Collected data

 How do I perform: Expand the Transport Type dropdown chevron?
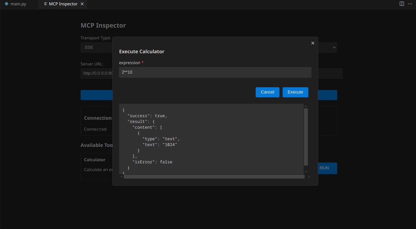tap(334, 47)
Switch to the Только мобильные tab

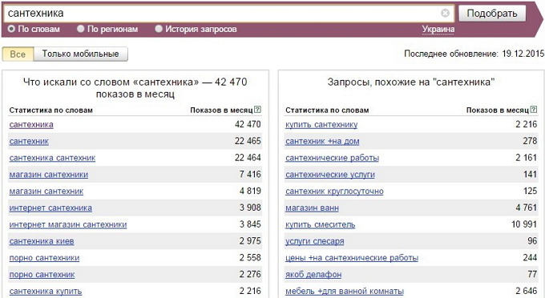(x=81, y=54)
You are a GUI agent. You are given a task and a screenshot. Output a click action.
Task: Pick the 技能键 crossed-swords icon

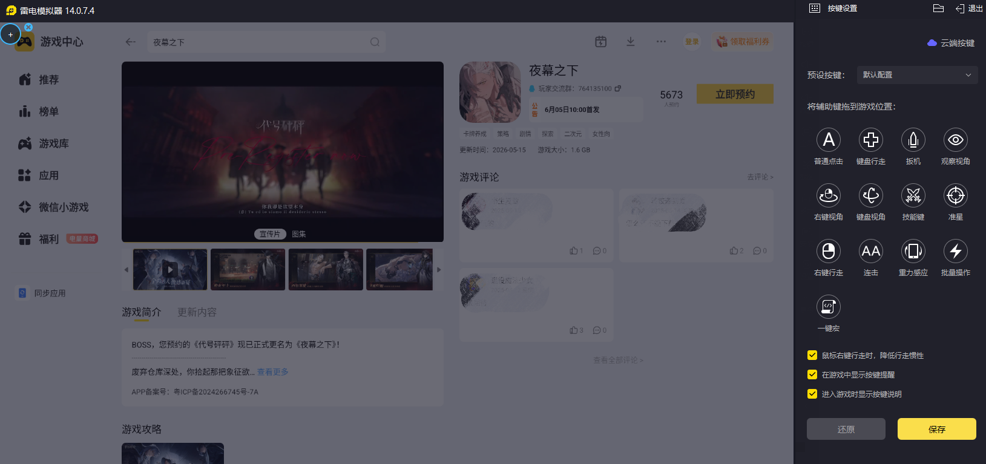tap(913, 195)
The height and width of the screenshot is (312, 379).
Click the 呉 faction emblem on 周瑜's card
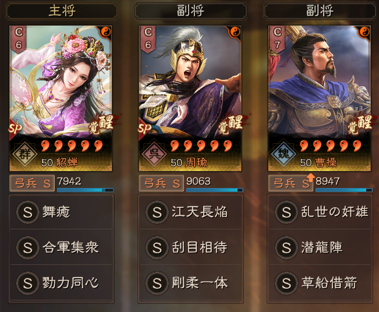[x=154, y=154]
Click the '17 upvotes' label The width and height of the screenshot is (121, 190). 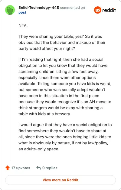(x=21, y=168)
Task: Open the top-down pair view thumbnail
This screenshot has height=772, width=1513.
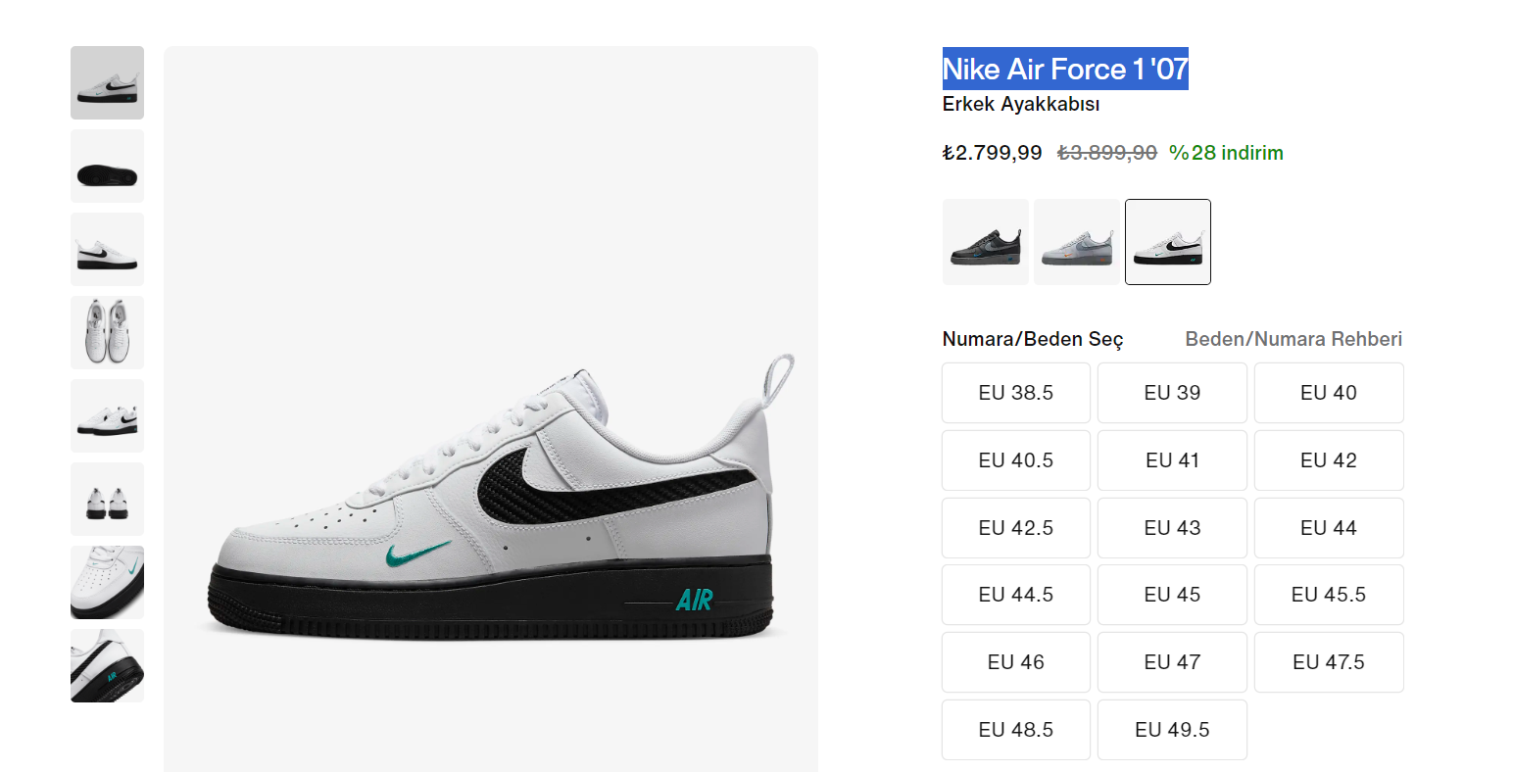Action: pos(107,333)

_PROBLEM DESCRIPTION_:
Only the lines from the one containing "Task: Open the top-down pair view thumbnail" through the last line of the data may appear in the answer, each given again exactly and with pictures left out.

_RESULT OF THIS EXERCISE_:
Task: Open the top-down pair view thumbnail
This screenshot has height=772, width=1513.
Action: pos(107,333)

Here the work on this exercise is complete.